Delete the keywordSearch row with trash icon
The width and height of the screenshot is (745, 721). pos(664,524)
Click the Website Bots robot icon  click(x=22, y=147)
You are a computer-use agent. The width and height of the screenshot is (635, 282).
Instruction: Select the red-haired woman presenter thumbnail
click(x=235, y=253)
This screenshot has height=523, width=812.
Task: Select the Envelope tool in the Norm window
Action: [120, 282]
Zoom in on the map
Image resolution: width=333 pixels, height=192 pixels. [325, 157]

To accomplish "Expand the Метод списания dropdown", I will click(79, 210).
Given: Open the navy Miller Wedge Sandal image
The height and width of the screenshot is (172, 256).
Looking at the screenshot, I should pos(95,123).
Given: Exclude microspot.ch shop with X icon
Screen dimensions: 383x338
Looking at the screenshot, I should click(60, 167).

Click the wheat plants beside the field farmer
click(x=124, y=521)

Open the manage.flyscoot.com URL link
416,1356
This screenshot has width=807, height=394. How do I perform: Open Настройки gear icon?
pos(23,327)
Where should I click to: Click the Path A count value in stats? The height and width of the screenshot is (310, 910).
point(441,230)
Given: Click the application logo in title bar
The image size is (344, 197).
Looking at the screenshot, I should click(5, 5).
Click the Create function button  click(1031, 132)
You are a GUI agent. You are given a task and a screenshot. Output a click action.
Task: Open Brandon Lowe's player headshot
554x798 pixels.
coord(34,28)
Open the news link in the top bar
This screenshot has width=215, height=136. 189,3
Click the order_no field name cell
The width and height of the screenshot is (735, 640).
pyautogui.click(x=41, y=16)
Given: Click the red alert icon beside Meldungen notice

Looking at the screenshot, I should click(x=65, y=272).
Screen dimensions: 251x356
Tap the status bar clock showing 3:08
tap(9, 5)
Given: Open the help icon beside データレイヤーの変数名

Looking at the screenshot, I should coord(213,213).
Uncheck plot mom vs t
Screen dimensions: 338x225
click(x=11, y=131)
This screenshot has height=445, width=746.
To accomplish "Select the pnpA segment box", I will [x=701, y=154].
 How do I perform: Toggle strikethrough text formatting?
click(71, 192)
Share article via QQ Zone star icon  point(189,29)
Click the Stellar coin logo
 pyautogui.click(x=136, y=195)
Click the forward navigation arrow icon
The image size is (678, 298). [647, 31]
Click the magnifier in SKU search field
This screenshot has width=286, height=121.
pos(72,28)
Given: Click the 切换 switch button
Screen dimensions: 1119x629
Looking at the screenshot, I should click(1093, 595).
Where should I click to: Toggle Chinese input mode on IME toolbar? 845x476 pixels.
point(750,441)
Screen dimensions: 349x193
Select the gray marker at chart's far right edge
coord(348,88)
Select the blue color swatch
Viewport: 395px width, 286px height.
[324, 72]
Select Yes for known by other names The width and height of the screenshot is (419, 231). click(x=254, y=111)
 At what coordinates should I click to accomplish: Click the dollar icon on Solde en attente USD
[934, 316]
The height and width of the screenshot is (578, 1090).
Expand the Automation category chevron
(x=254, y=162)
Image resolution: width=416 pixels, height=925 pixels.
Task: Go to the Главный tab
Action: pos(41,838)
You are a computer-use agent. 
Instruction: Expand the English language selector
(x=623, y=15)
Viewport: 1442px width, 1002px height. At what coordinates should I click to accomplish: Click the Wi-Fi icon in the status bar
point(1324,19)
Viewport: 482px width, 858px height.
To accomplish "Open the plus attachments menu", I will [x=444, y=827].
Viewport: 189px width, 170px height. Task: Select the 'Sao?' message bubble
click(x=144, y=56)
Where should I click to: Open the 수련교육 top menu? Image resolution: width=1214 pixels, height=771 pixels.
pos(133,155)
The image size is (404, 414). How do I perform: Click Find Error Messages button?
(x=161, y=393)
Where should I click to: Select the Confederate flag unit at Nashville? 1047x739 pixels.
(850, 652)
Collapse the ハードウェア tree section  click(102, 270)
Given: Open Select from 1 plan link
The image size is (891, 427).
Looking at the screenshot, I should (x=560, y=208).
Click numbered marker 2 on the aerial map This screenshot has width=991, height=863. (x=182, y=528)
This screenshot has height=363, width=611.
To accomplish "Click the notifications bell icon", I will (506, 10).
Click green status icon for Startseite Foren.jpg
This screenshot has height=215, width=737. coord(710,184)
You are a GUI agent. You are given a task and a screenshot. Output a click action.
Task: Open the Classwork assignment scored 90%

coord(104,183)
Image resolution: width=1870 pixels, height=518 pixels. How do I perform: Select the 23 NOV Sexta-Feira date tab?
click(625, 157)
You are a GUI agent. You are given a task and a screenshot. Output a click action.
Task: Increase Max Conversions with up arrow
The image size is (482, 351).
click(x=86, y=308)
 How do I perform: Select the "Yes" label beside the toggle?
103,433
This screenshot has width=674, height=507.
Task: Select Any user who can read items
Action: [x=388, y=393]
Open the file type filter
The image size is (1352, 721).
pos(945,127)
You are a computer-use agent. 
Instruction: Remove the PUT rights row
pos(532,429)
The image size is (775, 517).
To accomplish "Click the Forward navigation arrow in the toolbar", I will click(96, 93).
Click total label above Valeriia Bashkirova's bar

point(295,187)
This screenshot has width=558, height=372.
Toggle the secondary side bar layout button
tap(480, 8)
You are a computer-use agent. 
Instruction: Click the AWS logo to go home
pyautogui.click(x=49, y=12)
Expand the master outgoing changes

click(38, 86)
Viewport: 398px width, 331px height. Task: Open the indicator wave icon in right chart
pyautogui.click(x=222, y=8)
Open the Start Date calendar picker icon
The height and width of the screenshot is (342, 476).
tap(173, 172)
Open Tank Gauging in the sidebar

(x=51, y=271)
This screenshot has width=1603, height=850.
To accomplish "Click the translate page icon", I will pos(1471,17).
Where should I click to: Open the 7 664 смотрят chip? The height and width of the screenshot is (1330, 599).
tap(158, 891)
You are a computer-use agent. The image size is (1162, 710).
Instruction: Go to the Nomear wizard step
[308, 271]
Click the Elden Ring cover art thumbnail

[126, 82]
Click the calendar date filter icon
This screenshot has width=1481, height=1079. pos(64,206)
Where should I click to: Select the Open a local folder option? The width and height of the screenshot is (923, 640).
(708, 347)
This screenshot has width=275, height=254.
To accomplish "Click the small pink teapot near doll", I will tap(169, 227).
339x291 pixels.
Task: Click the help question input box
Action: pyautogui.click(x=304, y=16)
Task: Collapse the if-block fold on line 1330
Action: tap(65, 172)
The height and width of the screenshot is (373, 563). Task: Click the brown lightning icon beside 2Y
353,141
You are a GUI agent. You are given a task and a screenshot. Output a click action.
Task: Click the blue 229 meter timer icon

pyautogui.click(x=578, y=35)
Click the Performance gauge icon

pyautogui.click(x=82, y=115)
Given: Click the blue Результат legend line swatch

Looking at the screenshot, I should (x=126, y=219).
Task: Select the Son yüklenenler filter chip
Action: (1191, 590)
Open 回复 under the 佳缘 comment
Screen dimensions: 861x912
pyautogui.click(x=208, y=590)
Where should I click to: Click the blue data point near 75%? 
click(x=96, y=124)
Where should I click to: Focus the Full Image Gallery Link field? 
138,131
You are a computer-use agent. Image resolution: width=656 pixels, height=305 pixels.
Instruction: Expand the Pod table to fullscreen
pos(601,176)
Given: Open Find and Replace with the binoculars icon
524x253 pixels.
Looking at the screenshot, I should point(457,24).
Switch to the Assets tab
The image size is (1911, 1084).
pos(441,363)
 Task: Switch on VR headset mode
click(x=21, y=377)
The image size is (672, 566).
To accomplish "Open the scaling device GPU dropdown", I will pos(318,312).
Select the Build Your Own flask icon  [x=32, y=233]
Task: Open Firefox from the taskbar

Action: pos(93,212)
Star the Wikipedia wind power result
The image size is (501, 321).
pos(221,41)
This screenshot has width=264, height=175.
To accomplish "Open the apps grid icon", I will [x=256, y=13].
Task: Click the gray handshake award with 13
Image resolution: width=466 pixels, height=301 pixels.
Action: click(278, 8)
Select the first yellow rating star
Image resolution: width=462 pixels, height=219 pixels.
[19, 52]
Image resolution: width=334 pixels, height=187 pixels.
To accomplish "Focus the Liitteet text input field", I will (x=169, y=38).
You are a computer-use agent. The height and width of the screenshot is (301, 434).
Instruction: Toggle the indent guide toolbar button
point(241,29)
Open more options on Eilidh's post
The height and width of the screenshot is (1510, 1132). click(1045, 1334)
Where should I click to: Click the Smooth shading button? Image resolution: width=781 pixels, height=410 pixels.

——

• _Task to carry out_:
Look above for the line holding "Zoom in on the map", then set down exactly that line and every line after it up to and including the line holding "Given: Open the navy", with nothing else.

• _Exercise result_:
Zoom in on the map
Image resolution: width=333 pixels, height=192 pixels. [325, 157]

To accomplish "Expand the Метод списания dropdown", I will click(79, 210).
Given: Open the navy Miller Wedge Sandal image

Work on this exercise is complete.